■ Pasaje extraído ■

Anoche soñé que volvía a Can Costica. Allí pasé tantos veranos de mi vida que la sensación que me deja el sueño me lleva a recordar.
Can Costica es una masía de piedra en la comarca catalana de la Garrotxa, alejada del mundo, no es fácil de encontrar; en un valle rodeado de poderosas montañas, se accede por un sendero perfilado por árboles frondosos, y es que por allí no se pasa, a Can Costica vas. Recuerdo que ese camino se llenaba de misterio cuando lo recorrías de noche, lechuzas deslumbradas por las luces del coche levantaban majestuosas el vuelo, y se convertía en una travesía inquietante; de niña trataba de silenciar los murmullos de mi mente ante los sonidos que nos evocaba el bosque. Pero a mí aquel espacio me serenaba el alma.
Can Costica fue construida allá por el mil seiscientos y pico. En los 80 era el sueño de mis tíos, vivir en la montaña, reconstruir una casa antigua, que entonces fue una ganga, y optimistas con sus capacidades de restauración emprendieron ese proyecto vital que nos implicaría a todos, la compraron prácticamente derruida. Sólo la estructura inicial aparece como esa masía típica de base rectangular y techo de dos aguas, luego fueron añadiendo estancias y el resultado fue una masía enorme con mucho por restaurar.
En invierno eran cuatro, mis tíos y sus dos hijos, pero Can Costica se llenaba de gente cuando llegaba el verano. Y aunque las piedras de esa casa se impregnaron de nuestras vivencias, fuimos conscientes de que mil historias debían de encerrar esas paredes. Un día apareció una escalofriante pata de palo; luego la foto color sepia de una mujer vestida de negro con un trenzado que le cubría la cabeza y un semblante tan serio, que nos incitaba a inventar las más misteriosas historias, a todos mis primos, a mis hermanos y a mí.
Y llegamos al convencimiento de que esa señora de la foto debía ser una masovera, al servicio de los que la natalidad dotó de abolengo, porque allí se labraban las tierras, y también se vendimiaba, por eso había dos cubas enormes de vino en una bodega que por su tamaño no habían entrado ni por la puerta ni por la diminuta ventana, así que también pensamos que allí mismo fueron armadas. También supimos que en la historia de aquella casa había un predominio de mujeres, diría yo que una cierta tendencia al matriarcado; y lo curioso es que esto siempre ha sucedido en mi familia, quizá ese lugar tenga una tendencia a imantar el predominio femenino. No tuvimos más común que un espacio, ni siquiera un tiempo, lugares comunes con aquellas que nunca conocimos.

■ Fragmento de origen ■
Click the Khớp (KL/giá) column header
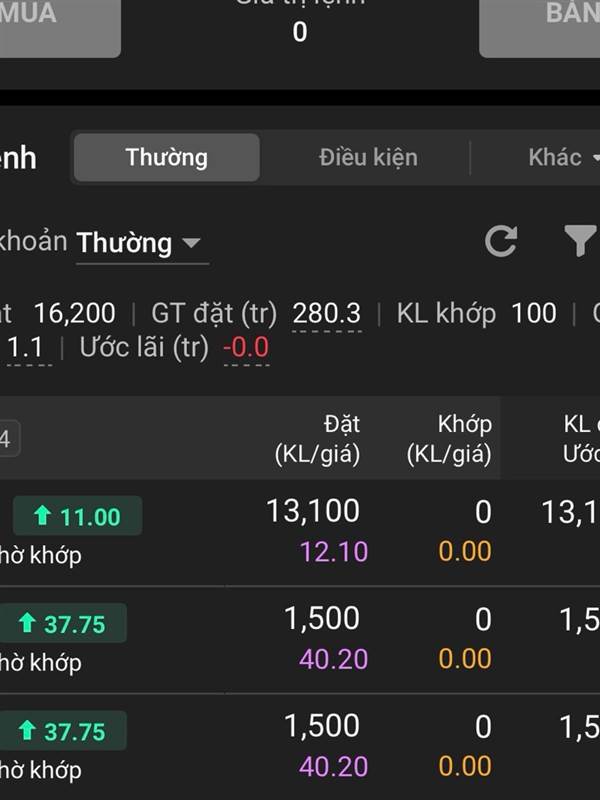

■ Tareas por realizar ■
**1)** Conteste estas preguntas sobre el texto de Can Costica:
(a) ¿En qué comarca catalana se encuentra la masía?
(b) ¿Cuántas personas vivían en la casa durante el invierno?
(c) ¿Cuántas cubas de vino había en la bodega?
**2)** Transcriba sin cambios el fragmento del texto de Can Costica comprendido entre "Anoche soñé que" y "serenaba el alma.", ambos incluidos.

■ Soluciones por tarea ■
**1)**
(a) En la comarca de la Garrotxa.
(b) Cuatro: los tíos y sus dos hijos.
(c) Dos.

**2)**
Anoche soñé que volvía a Can Costica. Allí pasé tantos veranos de mi vida que la sensación que me deja el sueño me lleva a recordar.
Can Costica es una masía de piedra en la comarca catalana de la Garrotxa, alejada del mundo, no es fácil de encontrar; en un valle rodeado de poderosas montañas, se accede por un sendero perfilado por árboles frondosos, y es que por allí no se pasa, a Can Costica vas. Recuerdo que ese camino se llenaba de misterio cuando lo recorrías de noche, lechuzas deslumbradas por las luces del coche levantaban majestuosas el vuelo, y se convertía en una travesía inquietante; de niña trataba de silenciar los murmullos de mi mente ante los sonidos que nos evocaba el bosque. Pero a mí aquel espacio me serenaba el alma.